Ciencia
La Cazadora Espacial de Metroid Me Ha Acompañado Todo El Camino

Ser una mujer a la que le encantan los videojuegos a menudo se ha sentido solitario, como estar en un planeta hostil, pero la cazadora espacial de Metroid me ha acompañado todo el camino.
Es 1986 y estás jugando un juego nuevo. (Estás en Japón en este escenario, por cierto; el juego en cuestión, Metroid, no llegará a América del Norte y Europa hasta más tarde.) De todos modos, este nuevo juego te tiene atrapado. Eres un astronauta solitario explorando un planeta alienígena hostil lleno de estructuras antiguas y misteriosas.

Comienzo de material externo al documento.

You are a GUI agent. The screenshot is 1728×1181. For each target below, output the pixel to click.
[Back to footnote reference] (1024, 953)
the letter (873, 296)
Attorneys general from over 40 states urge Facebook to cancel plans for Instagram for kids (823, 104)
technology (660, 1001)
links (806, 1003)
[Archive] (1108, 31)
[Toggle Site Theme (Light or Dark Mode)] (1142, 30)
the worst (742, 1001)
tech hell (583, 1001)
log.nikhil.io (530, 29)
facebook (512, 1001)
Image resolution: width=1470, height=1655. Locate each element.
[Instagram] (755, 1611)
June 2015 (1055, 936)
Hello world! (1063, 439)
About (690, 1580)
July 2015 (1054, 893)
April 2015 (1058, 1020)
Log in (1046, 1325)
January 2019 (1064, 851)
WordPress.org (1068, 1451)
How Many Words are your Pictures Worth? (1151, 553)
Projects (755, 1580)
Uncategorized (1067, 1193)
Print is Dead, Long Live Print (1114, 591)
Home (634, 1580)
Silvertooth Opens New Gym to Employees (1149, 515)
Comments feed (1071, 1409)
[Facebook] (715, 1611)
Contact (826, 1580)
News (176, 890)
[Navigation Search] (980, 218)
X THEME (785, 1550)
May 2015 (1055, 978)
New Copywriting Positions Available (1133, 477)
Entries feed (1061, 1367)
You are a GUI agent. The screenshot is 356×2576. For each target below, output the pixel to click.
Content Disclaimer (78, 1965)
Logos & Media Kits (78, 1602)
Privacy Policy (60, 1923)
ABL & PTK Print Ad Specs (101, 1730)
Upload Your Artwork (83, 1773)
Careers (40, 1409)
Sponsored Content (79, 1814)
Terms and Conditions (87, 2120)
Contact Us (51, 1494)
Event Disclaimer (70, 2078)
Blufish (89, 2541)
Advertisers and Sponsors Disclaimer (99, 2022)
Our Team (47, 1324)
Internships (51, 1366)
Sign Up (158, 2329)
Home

Este astronauta parece bastante humano, pero este lugar claramente alienígena está lleno de objetos que mejoran las capacidades de su traje espacial. Cada nueva habilidad te permite explorar una nueva área, y mientras lo haces, te das cuenta de que toda la base planetaria que estás explorando es un laberinto masivo e interconectado. Horas después, finalmente derrotas a la Madre Cerebro y activas una secuencia de autodestrucción con temporizador.
Al escapar, te muestran una pantalla final: el pequeño astronauta te mira mientras el texto en pantalla te implora que "ores por la paz en el espacio". Pero entonces, el traje del astronauta comienza a parpadear rápidamente: rosa, verde, naranja. ¡Lo que queda es... una mujer!